* **Text section**:
◆ ◆ ◆
Kinematic properties of the field elliptical NGC 7507^⋆,⋆⋆

¹ Departamento de Astronomía, Universidad de Concepción, Concepción, Chile
e-mail: rcsave@utu.fi
² European Southern Observatory, Alonso de Córdova 3107, Santiago, Chile
³ Facultad de Ciencias Astronómicas y Geofísicas de la Universidad Nacional de La Plata and Instituto de Astrofísica de la Plata (CCT La Plata-CONICET-UNLP), Paseo del Bosque S/N, 1900 La Plata, Argentina
⁴ UCO/Lick Observatory, University of California, Santa Cruz, CA 95064, USA
⁵ Argelander Institut für Astronomie, Auf dem Hügel 71, 53121 Bonn, Germany

Received: 14 January 2011
Accepted: 7 November 2011

Abstract

The dark matter (DM) halos of field elliptical galaxies have not been well-studied and their properties appear controversial in the literature. While some galaxies appear to be nearly devoid of DM, others show clear evidence of its presence. Furthermore, modified Newtonian dynamics (MOND), which has been found to have predictive power in the domain of disk galaxies, has not yet been investigated for isolated elliptical galaxies. We study the kinematics of the isolated elliptical NGC 7507, which has been claimed as a clear example of DM presence in early-type galaxies. We obtained major and minor axis long-slit spectroscopy of NGC 7507 using the Gemini South telescope and deep imaging in Kron-Cousins R and Washington C using the CTIO/MOSAIC camera. Mean velocities, velocity dispersion and higher order moments of the velocity distribution are measured out to  ~90′′. The galaxy, although almost circular, has significant rotation along the minor axis and a rapidly declining velocity dispersion along both axes. The velocity dispersion profile is modeled in the context of a spherical Jeans analysis. Models without DM provide an excellent representation of the data with a mass-to-light ratio (M/L) of 3.1 (R-band). The most massive Navarro-Frenk-White (NFW) halo the data allow has a virial mass of only 3.9_-2.1^+3.1×10¹¹ M_⊙, although the data are more consistent with models that have a slight radial anisotropy, which implies the galaxy has an even lower DM halo mass of 2.2_-1.2^+2.0×10¹¹ M_⊙. Modeling of the h₄ Gauss-Hermite coefficient is inconclusive but seems to be consistent with mild radial anisotropy. A cored logarithmic DM halo with parameters r₀ = 7 kpc and v₀ = 100 km s^-1 can also reproduce the observed velocity dispersion profile. The MOND predictions overestimate the velocity dispersion. In conclusion, we cannot easily reproduce the previous findings of a predominance of DM in NGC 7507 within a simple spherical model. DM may be present, but only in conjunction with a strong radial anisotropy, for which there are some indications.
◆ ◆ ◆
Stored records

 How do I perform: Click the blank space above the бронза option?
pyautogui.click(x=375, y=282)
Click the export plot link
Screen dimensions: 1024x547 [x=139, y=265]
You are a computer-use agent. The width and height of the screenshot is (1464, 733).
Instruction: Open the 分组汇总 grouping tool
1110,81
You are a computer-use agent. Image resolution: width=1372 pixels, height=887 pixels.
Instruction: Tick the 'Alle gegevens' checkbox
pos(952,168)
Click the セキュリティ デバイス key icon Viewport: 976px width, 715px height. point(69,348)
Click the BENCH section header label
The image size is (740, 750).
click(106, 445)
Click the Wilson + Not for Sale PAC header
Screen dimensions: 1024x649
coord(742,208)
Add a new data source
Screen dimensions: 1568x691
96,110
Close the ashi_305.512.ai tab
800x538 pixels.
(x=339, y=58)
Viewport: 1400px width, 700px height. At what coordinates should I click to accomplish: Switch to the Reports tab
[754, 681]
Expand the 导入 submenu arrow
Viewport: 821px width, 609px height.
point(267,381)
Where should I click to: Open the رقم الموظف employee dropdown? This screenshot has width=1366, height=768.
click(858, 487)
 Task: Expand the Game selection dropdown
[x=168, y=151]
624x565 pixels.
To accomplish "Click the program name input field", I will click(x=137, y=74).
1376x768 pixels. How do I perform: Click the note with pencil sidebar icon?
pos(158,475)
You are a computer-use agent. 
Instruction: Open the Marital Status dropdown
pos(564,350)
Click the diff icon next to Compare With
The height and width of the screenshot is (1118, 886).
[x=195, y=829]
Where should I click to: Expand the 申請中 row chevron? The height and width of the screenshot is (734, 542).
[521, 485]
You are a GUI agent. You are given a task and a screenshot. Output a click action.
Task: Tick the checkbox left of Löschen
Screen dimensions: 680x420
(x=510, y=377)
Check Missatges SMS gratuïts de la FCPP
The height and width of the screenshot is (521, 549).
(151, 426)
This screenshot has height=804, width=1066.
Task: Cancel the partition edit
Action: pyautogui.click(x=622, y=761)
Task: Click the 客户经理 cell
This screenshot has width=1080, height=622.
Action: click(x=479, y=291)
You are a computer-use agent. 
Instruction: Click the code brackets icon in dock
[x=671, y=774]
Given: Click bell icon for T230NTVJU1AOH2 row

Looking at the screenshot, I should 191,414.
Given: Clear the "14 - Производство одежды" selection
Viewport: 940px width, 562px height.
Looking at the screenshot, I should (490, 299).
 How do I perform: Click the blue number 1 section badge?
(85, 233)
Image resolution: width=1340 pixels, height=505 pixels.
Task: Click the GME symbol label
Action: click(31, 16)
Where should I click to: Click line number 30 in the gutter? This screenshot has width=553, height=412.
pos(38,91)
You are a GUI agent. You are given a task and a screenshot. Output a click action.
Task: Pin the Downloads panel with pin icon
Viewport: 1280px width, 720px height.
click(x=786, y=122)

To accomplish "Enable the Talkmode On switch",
◆ ◆ ◆
* **Directions**: Summarize the NGC 7507 abstract in two sentences. Draw only on the text to complete the task.

* **Answer box**: Gemini South long-slit spectroscopy of the isolated elliptical NGC 7507, measured out to ~90″, shows significant rotation along the minor axis and a rapidly declining velocity dispersion along both axes. Spherical Jeans models without dark matter fit the data excellently with an R-band M/L of 3.1, MOND overestimates the dispersion, and dark matter may be present only in conjunction with a strong radial anisotropy.